*Textauszug*:
--------------------------------------------------

Aldo Tambellinis Beitrag zu Black Air umfasst eine skulpturale Videoinstallation und Projektionen von handbemalten Dias und Filmen. Die Videoinstallation besteht aus vier CRT-Monitoren und elektronischen Vintage-Geräten. Auf einem der CRT-Monitore läuft Black Video 1. Die Aufnahmen zeigen eine improvisierte Choreografie von Elsa Tambellini, in der sich ihr Körper mit Taschenlampen durch schwarze Luft bewegt.

Diese Performance wurde für die Videokamera konzipiert und auf einem Magnetband aufgezeichnet. Ein Modell des CV-2000 (ein Videorekorder und -spieler mit offener Spule, der das Video ursprünglich auf den Monitor übertrug) ist in der Nähe installiert. Auf den anderen drei Monitoren sind Kopien von Black Video 2 zu sehen, für das Aldo Tambellini die elektrischen Signale von Black Video 1 mit Hilfe eines speziell angefertigten Steuergeräts (eines Videosynthesizers) und eines Testoszillators manipuliert hat. Die Videos senden verstörende Geräusche aus.

--------------------------------------------------

*Zu bearbeitende Aufgaben*:
a: Prüfen Sie, ob die folgenden Aussagen mit dem Text über Aldo Tambellinis Beitrag zu Black Air übereinstimmen: (i) Die Videoinstallation umfasst vier CRT-Monitore. (ii) Black Video 1 wird auf allen vier Monitoren gezeigt. (iii) Die Performance von Elsa Tambellini wurde für ein Live-Publikum konzipiert. Antworten Sie jeweils mit Ja oder Nein und zitieren Sie die entscheidende Textstelle wörtlich.
b: Setzen Sie den Text über Aldo Tambellinis Beitrag zu Black Air im Anschluss an dessen letzten Satz fort.

Gesammelte Dateneinträge:
--------------------------------------------------

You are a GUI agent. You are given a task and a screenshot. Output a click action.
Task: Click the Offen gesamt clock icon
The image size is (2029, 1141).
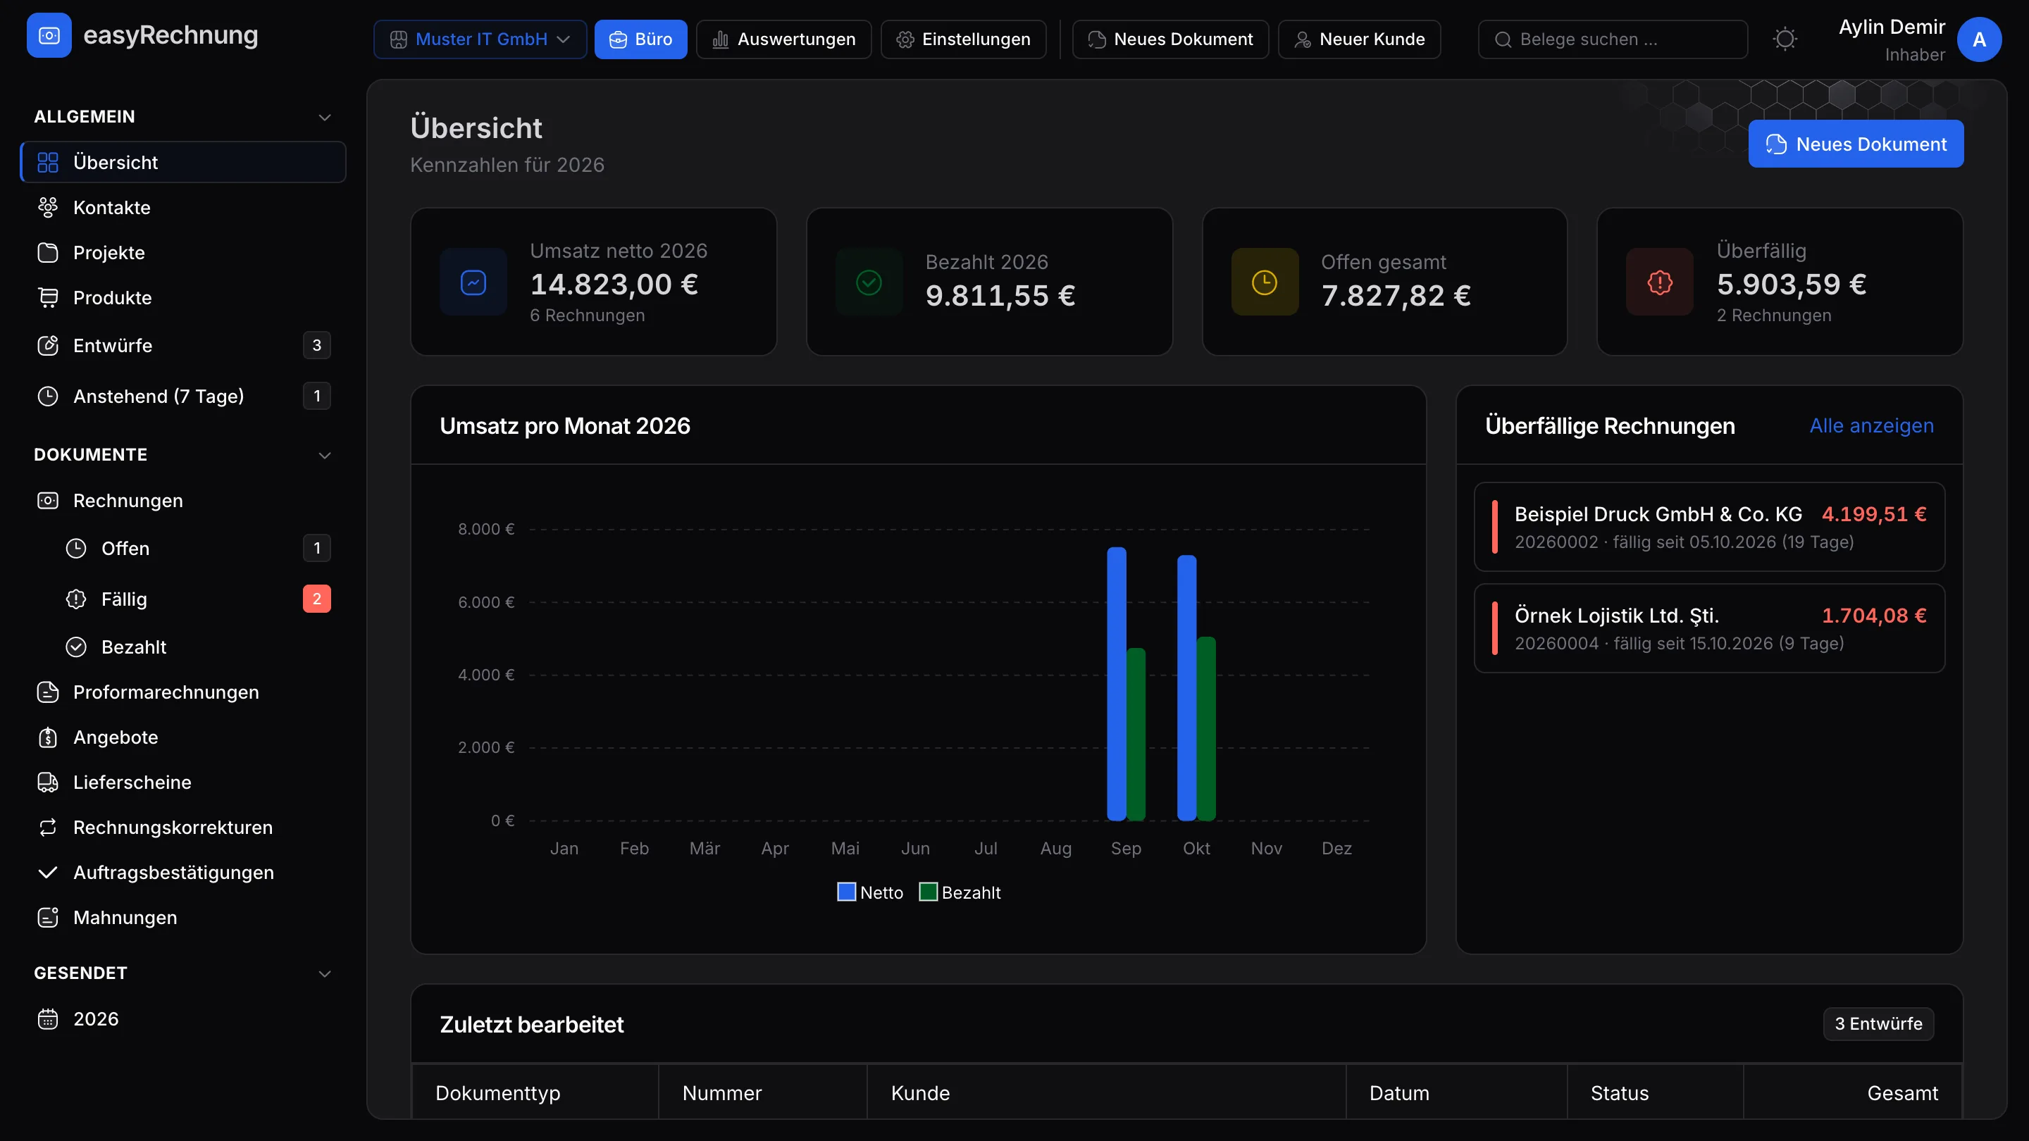pos(1264,282)
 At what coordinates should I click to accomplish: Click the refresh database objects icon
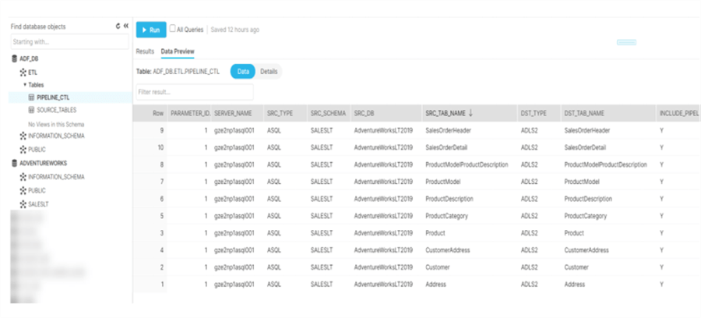[x=118, y=27]
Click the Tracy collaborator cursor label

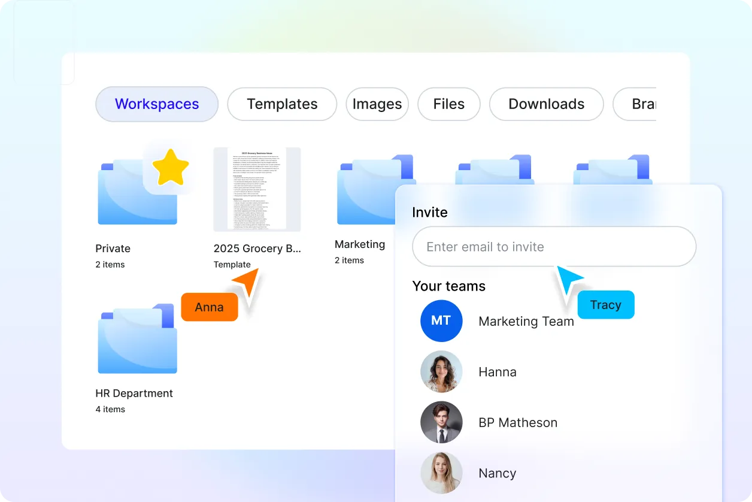(x=605, y=304)
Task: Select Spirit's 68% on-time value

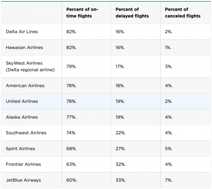Action: [x=71, y=149]
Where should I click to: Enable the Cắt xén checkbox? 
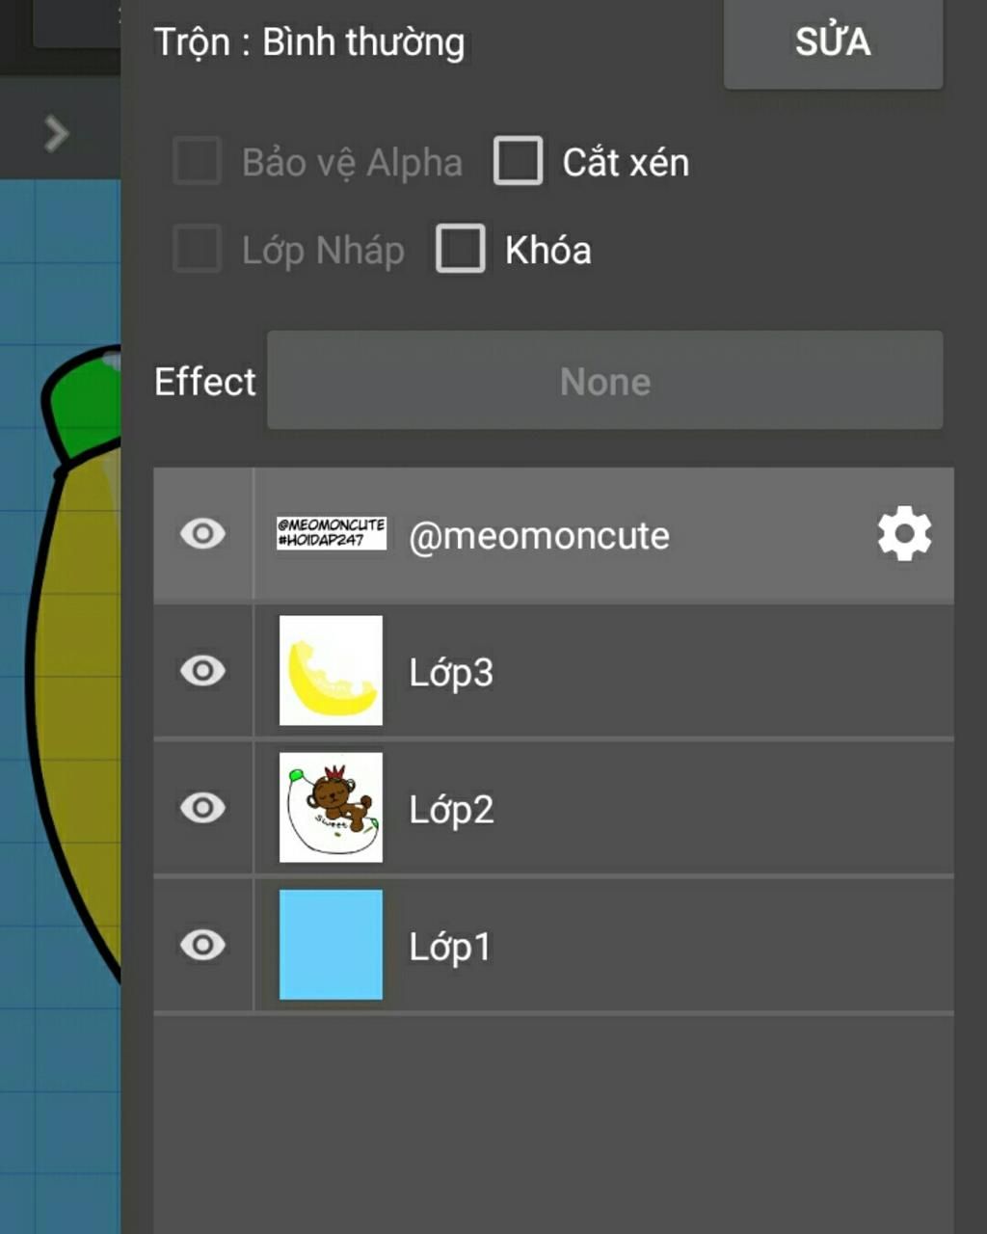519,161
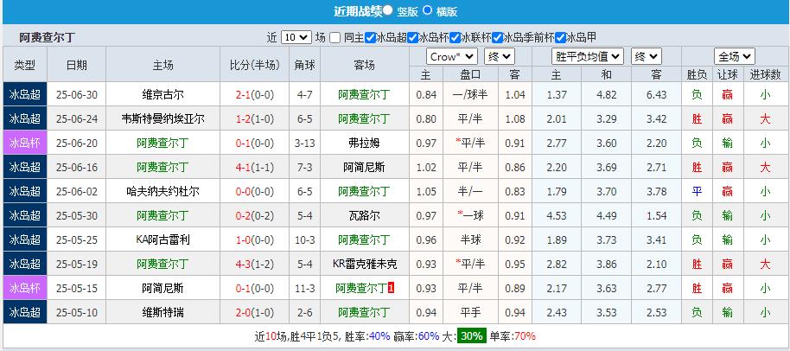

--------------------------------------------------

*Lösungen*:
a:
(i) Ja: „Die Videoinstallation besteht aus vier CRT-Monitoren und elektronischen Vintage-Geräten.“
(ii) Nein: „Auf einem der CRT-Monitore läuft Black Video 1.“
(iii) Nein: „Diese Performance wurde für die Videokamera konzipiert und auf einem Magnetband aufgezeichnet.“

b:
Der Fokus auf das Werk von Otto Piene kann auch als Hommage an den Avantgarde-Künstler gedeutet werden. Der deutsche Künstler war Mitbegründer der Künstlergruppe Zero und gilt als ein Pionier der Licht- und Feuerkunst sowie so genannter Sky-Art-Aktionen.

Sein Pneumatic Garden of Eden, das im Casino zu sehen ist, besteht aus einer Reihe floraler Formen, die aus transparenten Polyethylenrohren gefertig sind. Jede der Skulpturen ist mit geräuschvollen Druckluftzylindern verbunden, die die Röhrenformen nach einem bestimmten Muster mit Luft füllen und entleeren und so wie Lungen den Atem eines Lebewesens durch eine Art mechanisches Ein- und Ausatmen simulieren.

Betrachtet Tambellini schwarze Luft als Leiter oder Medium, durch das elektronische Signale übertragen werden, ist sie für Piene ein Material, das geformt und beleuchtet werden kann.

Am stärksten dürfte vielen Besucher/innen wohl die Installation Nothing is possible von Semiconductor (Ruth Jarman und Joe Gerhardt) in Erinnerung bleiben. Zu Soundklängen werden wissenschaftliche Daten von Ausdehnungen dunkler Energie in Supergalaxiehaufen kartiert und als skulpturale Reliefs visualisiert.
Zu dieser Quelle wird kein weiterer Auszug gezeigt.